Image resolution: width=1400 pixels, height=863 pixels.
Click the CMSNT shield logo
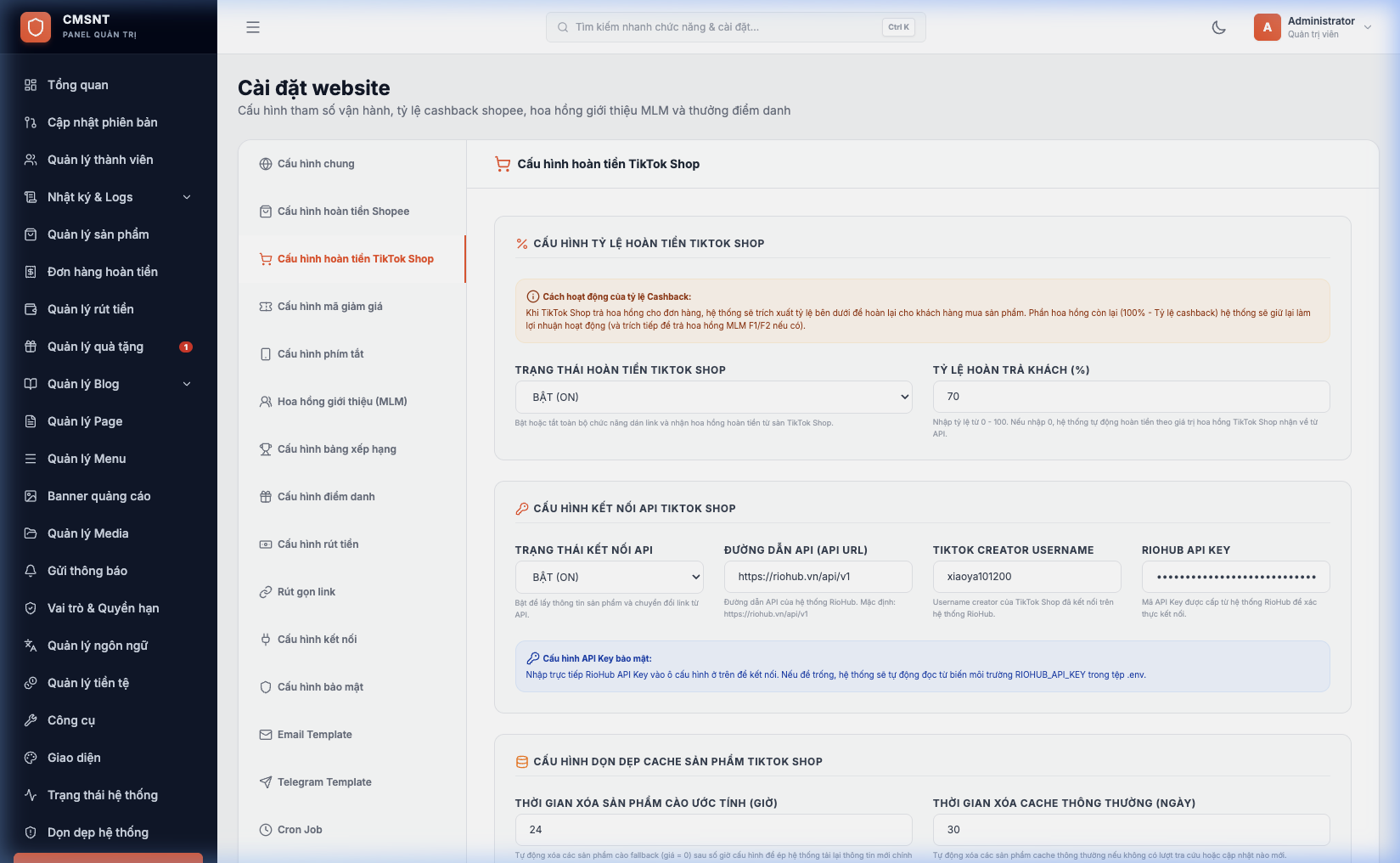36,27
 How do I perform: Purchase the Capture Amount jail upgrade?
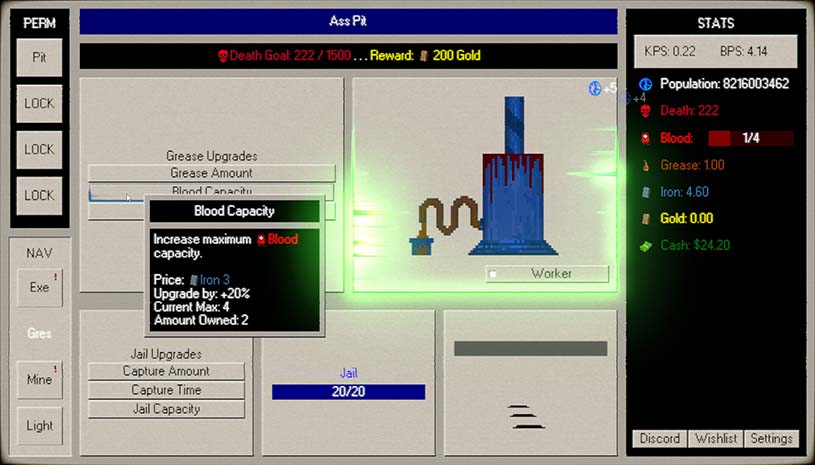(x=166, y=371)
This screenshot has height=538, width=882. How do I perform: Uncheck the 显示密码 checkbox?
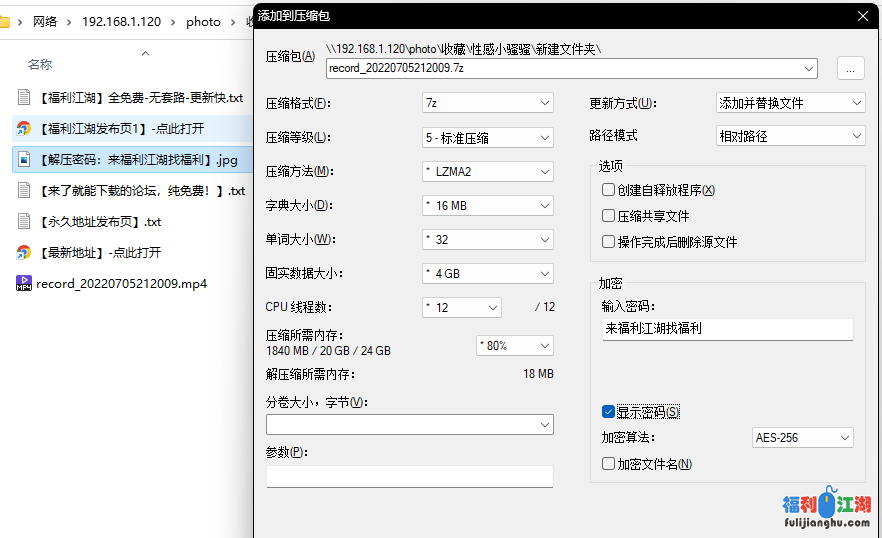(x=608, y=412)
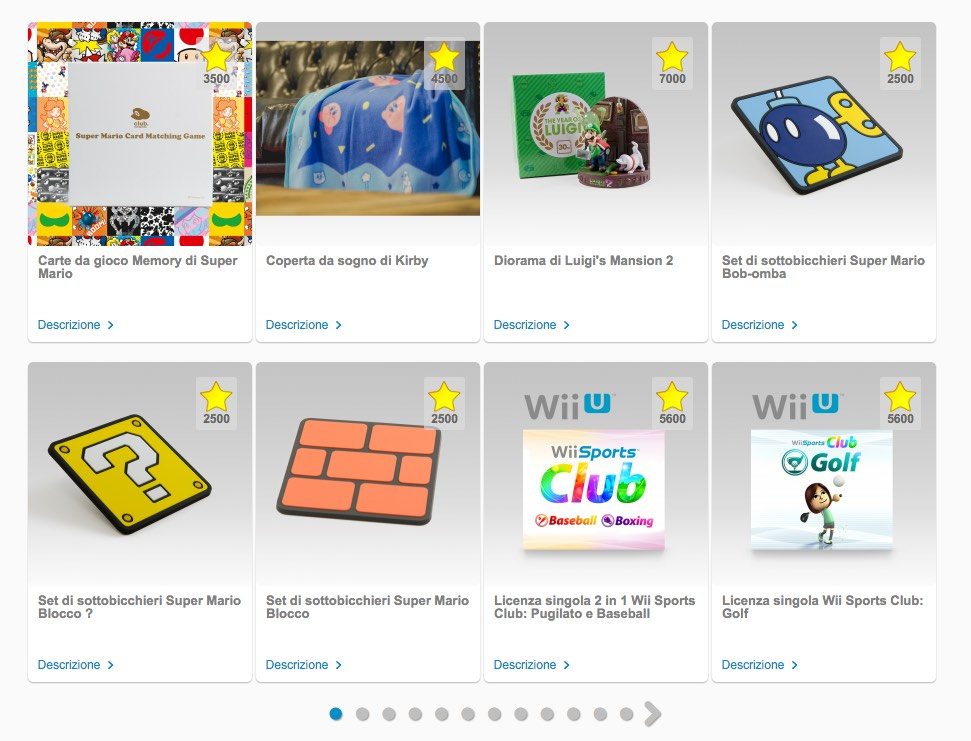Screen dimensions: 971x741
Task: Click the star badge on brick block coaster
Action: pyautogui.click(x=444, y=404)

---

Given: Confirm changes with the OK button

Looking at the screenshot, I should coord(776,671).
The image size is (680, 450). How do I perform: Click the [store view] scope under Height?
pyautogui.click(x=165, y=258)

---

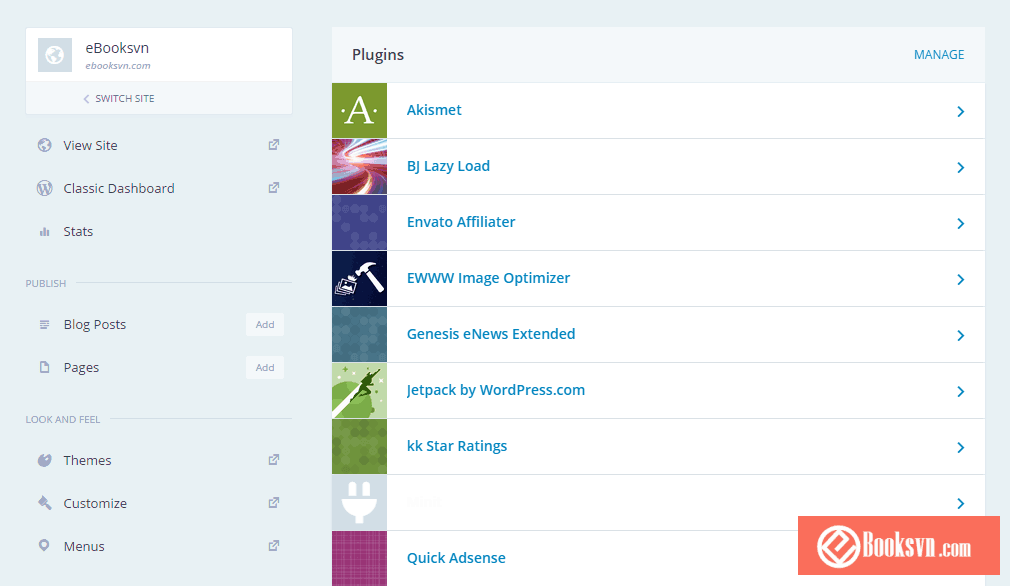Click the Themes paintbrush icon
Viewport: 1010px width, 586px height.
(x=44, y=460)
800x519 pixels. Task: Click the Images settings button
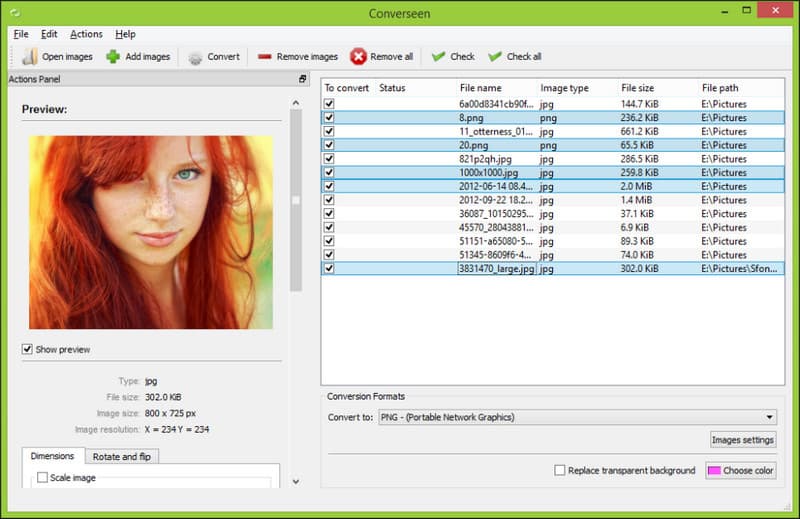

Your objective =>
All lines of the entries containing the string "pixels" must be shown in full.

Answer section =>
Image resolution: width=1400 pixels, height=863 pixels.
800x519 pixels. Task: Click the Images settings button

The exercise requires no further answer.